Georg Zivier (1965):

“With the strength and freshness of a twenties, she still masters her articulation with virtuosity and flexibility, fascinates her in both the Adagio and the Allegro. But the violent as well as the humorous, yes, one could say sarcastic dances correspond more to their nature than the solemn or even the psychological numbers. She showed an astonishing amount of verve in step, and her ironic parodies of so-called "mood dances" were peppery and witty at the same time. "

literature

  • Karl-Heinz Taubert (choreographic assistance: Edith Türckheim, Maria Merz): Court dances. Your story and choreography . Schott, Mainz 1968, ISBN 3-7957-2880-0 .

Web links

Individual evidence

  1. a b c d e f F.R .: Life for dance. Body as an expression: Edith Türckheim died . In: The evening . January 18, 1980, p. 5.
  2. a b c d e Tsp / dpa: Edith Türckheim died. In: Der Tagesspiegel . January 18, 1980.
  3. a b c Georg Zivier: expressive dance. Edith Türckheim in the academy . In: Der Tagesspiegel. May 16, 1965, p. 4.
  4. ^ Herbert Pfeiffer: Edith Türckheim danced . In: Der Tagesspiegel. June 14, 1950.
  5. a b c Patricia Stöckemann, Hedwig Müller: Berlin 1945-1949. A documentation . In: dance drama.
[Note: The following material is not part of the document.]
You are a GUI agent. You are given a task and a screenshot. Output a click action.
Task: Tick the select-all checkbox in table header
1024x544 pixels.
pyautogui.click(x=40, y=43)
No. 29, issue 2/1995, p. 19.
  6. Two cheerful hours (daily reports from the city and district of Kalisch) . In: Litzmannstädter Zeitung , June 26, 1942, page no longer available , search in web archives: wimbp.lodz.pl (PDF)@1@ 2Template: Toter Link / bc.wimbp.lodz.pl
  7. Fritz Böhme: Dance and dance poem . In: Deutsche Allgemeine Zeitung . Evening edition, February 1, 1943.
  8. ^ Fritz Böhme: The dancer Edith Türckheim . In: Deutsche Allgemeine Zeitung . Evening edition, February 18, 1943.
  9. ^ Telegraph . October 14, 1943.
  10. a b Herbert Pfeiffer: Edith Türckheim danced . In: Der Tagesspiegel. May 21, 1946.
  11. Horst Koegler: My Berlin. Horst Koegler on his beginnings as a ballet critic in Berlin in the 1950s . On: tanznetz.de , March 2012 or May 14, 2012. ( tanznetz.de ( Memento from October 28, 2012 in the Internet Archive ))
  12. ^ Herbert Pfeiffer: Edith Türckheim danced . In: Der Tagesspiegel. November 15, 1949.
  13. Fritz Böhme: A master of the mask and the dance expression . In: BZ at noon . February 11, 1943.
  14. ^ Walter Kaul: Edith-Türckheim-Matinee. Between fanfare and poetry . In: The courier . [?]. September 1954.

Remarks

  1. The often found indication "1900" (eg mehrwissen , wispor , wienerzeitung or Paul S. Ulrich: Biographical Directory for Theater, Dance and Music. Volume 2: M – Z. 2nd edition. Berlin-Verlag Arno Spitz, 1997, ISBN 3-87061-673-3 , p. 1915) is synonymous with "19 ??". The widespread indication of “1912” (e.g. in the book publications by Ernst Probst, the dance drama documentation cited in the individual references and again in “Ulrich”) is a false information from Türckheim to Reclam's ballet dictionary . The correct year of birth is listed in the obituaries - verified by files in the Berlin State Archives (accident reports from December 20, 1939 and January 4, 1941 under the signature A Pr.Br. Rep. 042 No. 16923 Prussian State Theater VI, branch offices, workshops, etc. or A Pr.Br. Rep. 042 No. 16922 Prussian State Theater V, State Opera Unter den Linden (dancers, musicians) ).